▶ _Set problem_
Rewrite the rows below, from the line containing "489x555 pixels." through the end of the rows, substituting "screen capture" for every "screenshot" and leaving all other text unchanged. Omit the pictures from your answer.

▶ _Entries provided_

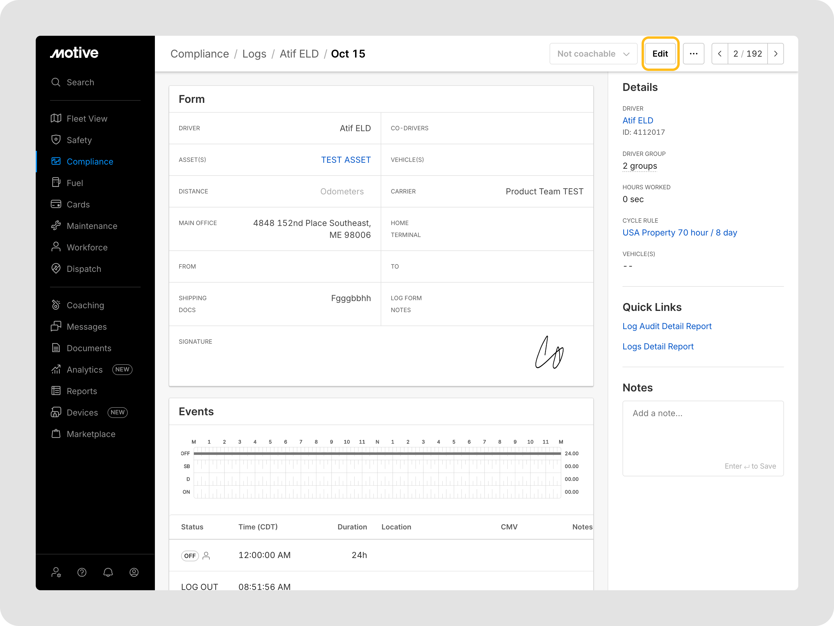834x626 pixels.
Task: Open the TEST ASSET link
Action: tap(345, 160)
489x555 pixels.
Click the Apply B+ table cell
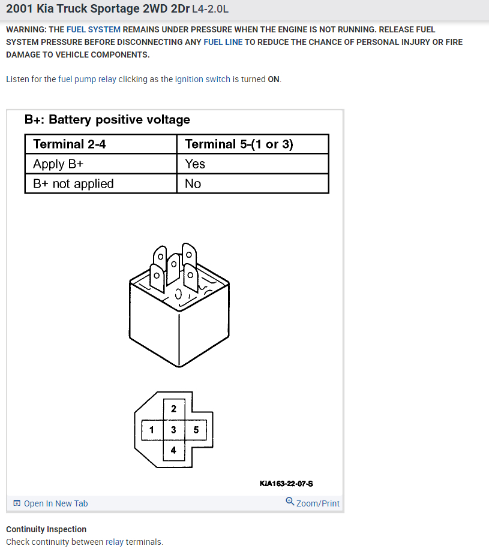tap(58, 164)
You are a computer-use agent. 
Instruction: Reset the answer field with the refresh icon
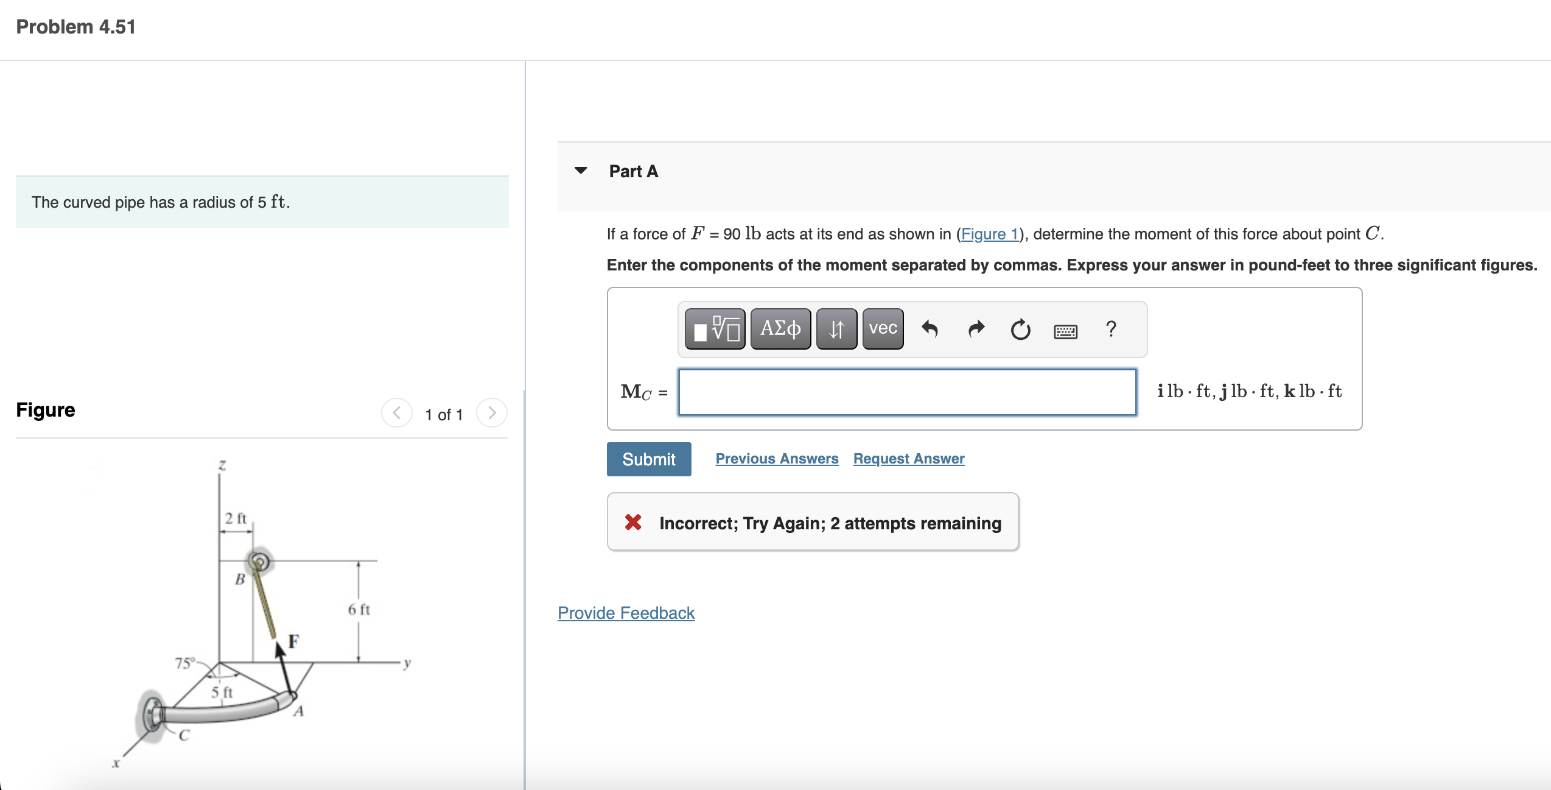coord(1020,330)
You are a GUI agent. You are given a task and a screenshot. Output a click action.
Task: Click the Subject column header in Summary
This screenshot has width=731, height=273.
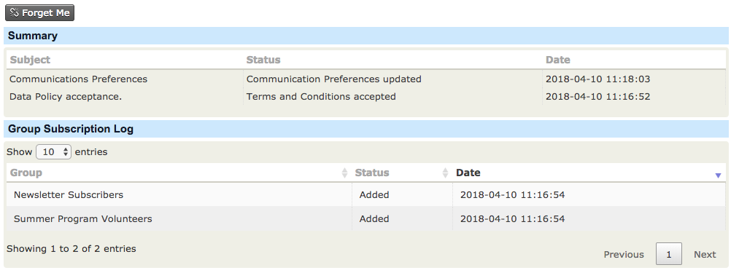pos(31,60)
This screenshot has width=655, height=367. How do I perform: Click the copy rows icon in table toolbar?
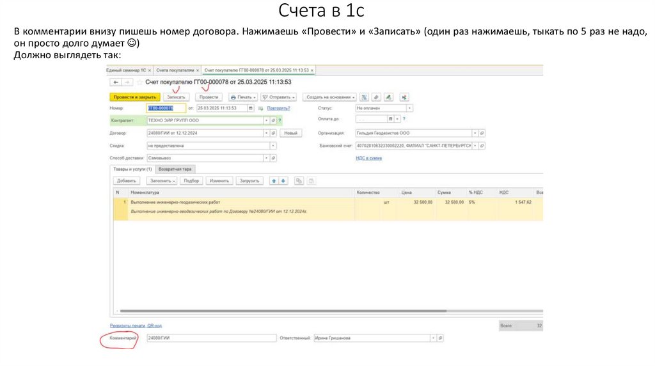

▶ _Right answer_
489x555 pixels.
Click the Apply B+ table cell
tap(58, 164)
You are a computer-use agent. 
Instruction: Reset the answer field with the refresh icon
coord(1020,330)
You are a GUI agent. You are given a task and a screen capture. Output a click action.
Task: Click the Subject column header in Summary
This screen capture has width=731, height=273.
pos(31,60)
This screen capture has width=655, height=367. How do I perform: Click the copy rows icon in table toolbar?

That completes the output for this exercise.